• **PROBLEM TO WORK ON**
What is needed here is every line of the records that includes "will".

• **RECORDS FOR PROCESSING**
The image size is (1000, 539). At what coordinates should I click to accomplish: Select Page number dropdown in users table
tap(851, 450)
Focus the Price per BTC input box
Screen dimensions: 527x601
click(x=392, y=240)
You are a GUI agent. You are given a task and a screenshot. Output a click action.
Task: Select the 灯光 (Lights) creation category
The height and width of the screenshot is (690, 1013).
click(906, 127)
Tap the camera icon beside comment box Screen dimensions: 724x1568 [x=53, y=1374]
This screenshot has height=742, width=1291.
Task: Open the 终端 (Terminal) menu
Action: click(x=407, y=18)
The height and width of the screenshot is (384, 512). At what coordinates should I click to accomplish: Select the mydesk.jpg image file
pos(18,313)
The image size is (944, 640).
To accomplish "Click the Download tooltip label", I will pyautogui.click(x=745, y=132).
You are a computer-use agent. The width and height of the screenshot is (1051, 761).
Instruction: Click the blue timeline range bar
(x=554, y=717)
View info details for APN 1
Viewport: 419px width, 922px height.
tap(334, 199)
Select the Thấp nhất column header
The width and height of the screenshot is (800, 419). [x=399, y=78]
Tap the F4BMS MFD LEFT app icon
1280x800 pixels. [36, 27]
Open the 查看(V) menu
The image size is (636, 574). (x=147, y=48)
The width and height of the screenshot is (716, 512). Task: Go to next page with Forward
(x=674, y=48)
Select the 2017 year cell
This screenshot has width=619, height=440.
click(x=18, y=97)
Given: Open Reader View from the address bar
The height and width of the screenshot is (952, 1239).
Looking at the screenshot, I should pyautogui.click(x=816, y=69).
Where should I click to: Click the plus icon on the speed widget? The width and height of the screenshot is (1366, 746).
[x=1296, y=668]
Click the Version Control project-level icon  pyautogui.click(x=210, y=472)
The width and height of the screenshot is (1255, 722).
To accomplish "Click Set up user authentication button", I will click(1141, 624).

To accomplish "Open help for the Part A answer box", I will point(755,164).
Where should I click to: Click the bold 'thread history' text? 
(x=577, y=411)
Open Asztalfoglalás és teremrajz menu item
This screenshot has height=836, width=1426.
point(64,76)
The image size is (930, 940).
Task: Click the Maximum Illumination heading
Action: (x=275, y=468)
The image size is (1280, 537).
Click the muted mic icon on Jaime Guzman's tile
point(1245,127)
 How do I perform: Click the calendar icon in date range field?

• **TASK ANSWER**
To accomplish "Click the Download tooltip label", I will pyautogui.click(x=745, y=132).
To accomplish "Click Set up user authentication button", I will click(1141, 624).
To accomplish "Open help for the Part A answer box", I will point(755,164).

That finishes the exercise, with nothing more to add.